Stored items
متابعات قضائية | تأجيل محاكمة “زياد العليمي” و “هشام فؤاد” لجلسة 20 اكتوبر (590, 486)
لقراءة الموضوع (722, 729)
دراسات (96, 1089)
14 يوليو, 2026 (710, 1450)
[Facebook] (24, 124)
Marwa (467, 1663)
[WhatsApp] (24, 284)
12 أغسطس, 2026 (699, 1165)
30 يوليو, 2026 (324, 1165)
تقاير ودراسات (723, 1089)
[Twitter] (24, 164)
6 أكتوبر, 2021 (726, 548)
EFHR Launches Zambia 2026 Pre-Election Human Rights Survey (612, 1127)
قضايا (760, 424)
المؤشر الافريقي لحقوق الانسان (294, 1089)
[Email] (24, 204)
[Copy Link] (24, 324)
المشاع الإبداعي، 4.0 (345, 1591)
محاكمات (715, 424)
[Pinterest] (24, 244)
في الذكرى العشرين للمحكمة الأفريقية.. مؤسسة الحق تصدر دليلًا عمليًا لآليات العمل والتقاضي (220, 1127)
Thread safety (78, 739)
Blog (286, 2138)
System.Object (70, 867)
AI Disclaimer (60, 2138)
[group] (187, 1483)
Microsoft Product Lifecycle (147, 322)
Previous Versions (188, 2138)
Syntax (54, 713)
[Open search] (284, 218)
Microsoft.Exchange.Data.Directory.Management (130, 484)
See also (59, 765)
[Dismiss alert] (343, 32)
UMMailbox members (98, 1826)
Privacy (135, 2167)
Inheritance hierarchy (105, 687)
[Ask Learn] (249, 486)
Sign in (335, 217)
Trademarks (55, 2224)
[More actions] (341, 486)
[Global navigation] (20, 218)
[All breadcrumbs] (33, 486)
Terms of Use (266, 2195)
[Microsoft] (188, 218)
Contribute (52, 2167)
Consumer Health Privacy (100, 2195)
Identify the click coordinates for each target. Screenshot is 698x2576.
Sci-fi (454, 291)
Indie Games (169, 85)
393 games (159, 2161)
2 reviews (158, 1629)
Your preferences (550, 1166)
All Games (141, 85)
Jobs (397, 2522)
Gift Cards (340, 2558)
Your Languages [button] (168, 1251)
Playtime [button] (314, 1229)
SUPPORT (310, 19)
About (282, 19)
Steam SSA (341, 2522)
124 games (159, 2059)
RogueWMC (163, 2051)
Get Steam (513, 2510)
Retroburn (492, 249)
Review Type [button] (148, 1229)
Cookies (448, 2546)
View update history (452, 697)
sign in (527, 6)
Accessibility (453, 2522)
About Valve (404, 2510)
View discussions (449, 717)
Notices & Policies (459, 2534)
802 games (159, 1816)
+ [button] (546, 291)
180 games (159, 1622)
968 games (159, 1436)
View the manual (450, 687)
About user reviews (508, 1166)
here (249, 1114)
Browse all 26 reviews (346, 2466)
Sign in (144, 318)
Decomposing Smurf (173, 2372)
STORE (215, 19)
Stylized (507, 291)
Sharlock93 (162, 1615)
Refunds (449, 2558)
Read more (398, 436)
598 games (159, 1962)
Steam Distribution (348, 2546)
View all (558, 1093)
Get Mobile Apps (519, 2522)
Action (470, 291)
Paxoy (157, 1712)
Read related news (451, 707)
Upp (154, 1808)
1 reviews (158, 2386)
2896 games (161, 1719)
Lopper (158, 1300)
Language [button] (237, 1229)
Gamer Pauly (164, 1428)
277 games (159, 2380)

• Work item: Both the first line of the records above and the line containing "Privacy (135, 2167)" are to be transcribed exactly, together with every line between them, and nothing else.

• Answer space:
متابعات قضائية | تأجيل محاكمة “زياد العليمي” و “هشام فؤاد” لجلسة 20 اكتوبر (590, 486)
لقراءة الموضوع (722, 729)
دراسات (96, 1089)
14 يوليو, 2026 (710, 1450)
[Facebook] (24, 124)
Marwa (467, 1663)
[WhatsApp] (24, 284)
12 أغسطس, 2026 (699, 1165)
30 يوليو, 2026 (324, 1165)
تقاير ودراسات (723, 1089)
[Twitter] (24, 164)
6 أكتوبر, 2021 (726, 548)
EFHR Launches Zambia 2026 Pre-Election Human Rights Survey (612, 1127)
قضايا (760, 424)
المؤشر الافريقي لحقوق الانسان (294, 1089)
[Email] (24, 204)
[Copy Link] (24, 324)
المشاع الإبداعي، 4.0 (345, 1591)
محاكمات (715, 424)
[Pinterest] (24, 244)
في الذكرى العشرين للمحكمة الأفريقية.. مؤسسة الحق تصدر دليلًا عمليًا لآليات العمل والتقاضي (220, 1127)
Thread safety (78, 739)
Blog (286, 2138)
System.Object (70, 867)
AI Disclaimer (60, 2138)
[group] (187, 1483)
Microsoft Product Lifecycle (147, 322)
Previous Versions (188, 2138)
Syntax (54, 713)
[Open search] (284, 218)
Microsoft.Exchange.Data.Directory.Management (130, 484)
See also (59, 765)
[Dismiss alert] (343, 32)
UMMailbox members (98, 1826)
Privacy (135, 2167)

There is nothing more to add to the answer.